## Set task
Convert every line of the data below into a JSON array of strings, one string per line, omitting blank lines.

## Information given
====
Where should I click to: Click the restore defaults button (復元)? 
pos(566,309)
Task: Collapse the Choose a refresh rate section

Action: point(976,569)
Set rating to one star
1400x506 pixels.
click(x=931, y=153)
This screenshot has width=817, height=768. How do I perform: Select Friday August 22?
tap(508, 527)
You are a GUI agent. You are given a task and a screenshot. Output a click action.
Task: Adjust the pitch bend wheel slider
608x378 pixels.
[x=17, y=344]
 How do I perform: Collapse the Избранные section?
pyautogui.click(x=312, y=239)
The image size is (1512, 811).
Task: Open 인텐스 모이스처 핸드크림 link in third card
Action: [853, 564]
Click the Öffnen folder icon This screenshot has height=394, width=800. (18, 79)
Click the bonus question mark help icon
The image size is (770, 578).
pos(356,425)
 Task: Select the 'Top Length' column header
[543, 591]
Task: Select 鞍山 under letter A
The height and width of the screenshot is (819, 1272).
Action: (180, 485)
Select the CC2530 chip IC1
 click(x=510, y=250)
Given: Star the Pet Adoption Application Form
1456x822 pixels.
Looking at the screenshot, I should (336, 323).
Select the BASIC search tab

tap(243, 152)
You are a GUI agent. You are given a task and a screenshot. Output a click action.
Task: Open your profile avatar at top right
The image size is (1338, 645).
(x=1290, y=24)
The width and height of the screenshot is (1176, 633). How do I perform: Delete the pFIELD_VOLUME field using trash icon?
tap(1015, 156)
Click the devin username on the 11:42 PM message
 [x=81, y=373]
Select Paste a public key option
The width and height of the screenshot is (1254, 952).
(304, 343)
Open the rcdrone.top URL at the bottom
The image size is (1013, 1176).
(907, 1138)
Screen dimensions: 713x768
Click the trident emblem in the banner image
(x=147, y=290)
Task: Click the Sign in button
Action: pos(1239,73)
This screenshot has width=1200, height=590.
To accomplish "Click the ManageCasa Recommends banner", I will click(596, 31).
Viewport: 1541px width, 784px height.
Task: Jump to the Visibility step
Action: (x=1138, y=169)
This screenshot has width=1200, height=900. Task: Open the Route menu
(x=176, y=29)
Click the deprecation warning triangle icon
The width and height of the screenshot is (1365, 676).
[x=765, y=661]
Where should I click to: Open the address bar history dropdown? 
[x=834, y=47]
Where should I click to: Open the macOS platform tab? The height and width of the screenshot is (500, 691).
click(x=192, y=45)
====
## Solution for this problem
[
  "Where should I click to: Click the restore defaults button (復元)? ",
  "pos(566,309)",
  "Task: Collapse the Choose a refresh rate section",
  "Action: point(976,569)",
  "Set rating to one star",
  "1400x506 pixels.",
  "click(x=931, y=153)",
  "This screenshot has width=817, height=768. How do I perform: Select Friday August 22?",
  "tap(508, 527)",
  "You are a GUI agent. You are given a task and a screenshot. Output a click action.",
  "Task: Adjust the pitch bend wheel slider",
  "608x378 pixels.",
  "[x=17, y=344]",
  " How do I perform: Collapse the Избранные section?",
  "pyautogui.click(x=312, y=239)",
  "The image size is (1512, 811).",
  "Task: Open 인텐스 모이스처 핸드크림 link in third card",
  "Action: [853, 564]",
  "Click the Öffnen folder icon This screenshot has height=394, width=800. (18, 79)",
  "Click the bonus question mark help icon",
  "The image size is (770, 578).",
  "pos(356,425)",
  " Task: Select the 'Top Length' column header",
  "[543, 591]",
  "Task: Select 鞍山 under letter A",
  "The height and width of the screenshot is (819, 1272).",
  "Action: (180, 485)",
  "Select the CC2530 chip IC1",
  " click(x=510, y=250)",
  "Given: Star the Pet Adoption Application Form",
  "1456x822 pixels.",
  "Looking at the screenshot, I should (336, 323).",
  "Select the BASIC search tab",
  "tap(243, 152)",
  "You are a GUI agent. You are given a task and a screenshot. Output a click action.",
  "Task: Open your profile avatar at top right",
  "The image size is (1338, 645).",
  "(x=1290, y=24)",
  "The width and height of the screenshot is (1176, 633). How do I perform: Delete the pFIELD_VOLUME field using trash icon?",
  "tap(1015, 156)",
  "Click the devin username on the 11:42 PM message",
  " [x=81, y=373]",
  "Select Paste a public key option",
  "The width and height of the screenshot is (1254, 952).",
  "(304, 343)",
  "Open the rcdrone.top URL at the bottom",
  "The image size is (1013, 1176).",
  "(907, 1138)",
  "Screen dimensions: 713x768",
  "Click the trident emblem in the banner image",
  "(x=147, y=290)",
  "Task: Click the Sign in button",
  "Action: pos(1239,73)",
  "This screenshot has width=1200, height=590.",
  "To accomplish \"Click the ManageCasa Recommends banner\", I will click(596, 31).",
  "Viewport: 1541px width, 784px height.",
  "Task: Jump to the Visibility step",
  "Action: (x=1138, y=169)",
  "This screenshot has width=1200, height=900. Task: Open the Route menu",
  "(x=176, y=29)",
  "Click the deprecation warning triangle icon",
  "The width and height of the screenshot is (1365, 676).",
  "[x=765, y=661]",
  "Where should I click to: Open the address bar history dropdown? ",
  "[x=834, y=47]",
  "Where should I click to: Open the macOS platform tab? The height and width of the screenshot is (500, 691).",
  "click(x=192, y=45)"
]